The difference between freelance, sole trader and self-employed isn’t so much a question of yawning canyons. It’s more a matter of subtle nuances, with a healthy dose of overlap thrown in.
In fact, it’s a bit like the difference between a Pink Lady, a Golden Delicious or a Cox’s Orange Pippin. At the end of the day, they’re all apples and essentially the same fruit. It’s just that each one tastes a bit different.
To establish what each of these three terms means, we'll look at each of them in turn. We'll examine the implications of identifying as one or the other of them, including what that means for your business structure and tax, as well as where the overlaps lie.
Difference between freelance, sole trader & self-employed
This is an umbrella term. It simply indicates someone who works but isn’t employed by a company or by another individual. Instead, they work for themselves and are in control of what they do. They might even employ others.
Both freelancers and sole traders are self-employed and fall into this category. But it’s not an exclusive club for them alone because the self-employed can also trade as a limited company (albeit with different obligations).
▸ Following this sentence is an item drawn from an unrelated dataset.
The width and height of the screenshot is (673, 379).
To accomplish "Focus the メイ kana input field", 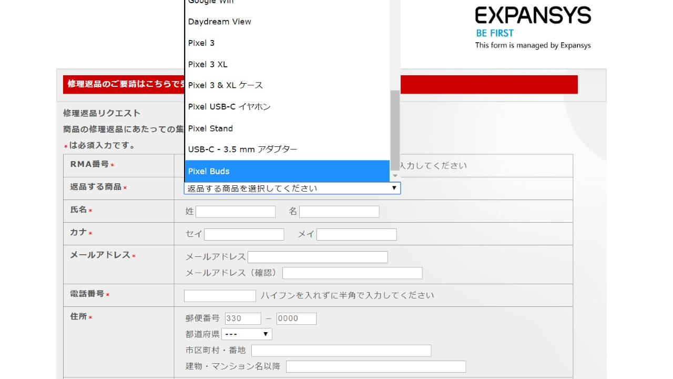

The important bit is that someone who’s self-employed chooses what work to do, when to do it, and how. That can be anything from supplying hand-made toys to a single shop, to providing financial advice to dozens of clients.
Anyone self-employed is responsible for any profits they generate or (unfortunately) for any losses they make. And, unlike limited companies, their personal liability is unrestricted. That can be significant if things go pear-shaped and debts mount up.
It’s a consequence of a self-employed person and the work they do being seen as part of the same whole. A limited company, on the other hand, is viewed as a separate entity from the person who created it - even if they’re the sole director and employee.
This term is used widely in the creative industries, so you get a lot of freelance copywriters, web designers, photographers – that sort of thing. Although equally, you could be a self-employed IT consultant and describe yourself as ‘freelance’.
People also tend to call themselves ‘freelancers’ when they’ve been employed and paying tax through PAYE but decide to branch out on their own. Really, it’s just a way of saying you’re now self-employed and fending for yourself.
Freelancers generally hire out their services to a number of different clients for a set fee or by the hour. They often work on single pieces of work or on short-term projects. It’s unusual for a freelancer to supply just a single client, as a sole trader might.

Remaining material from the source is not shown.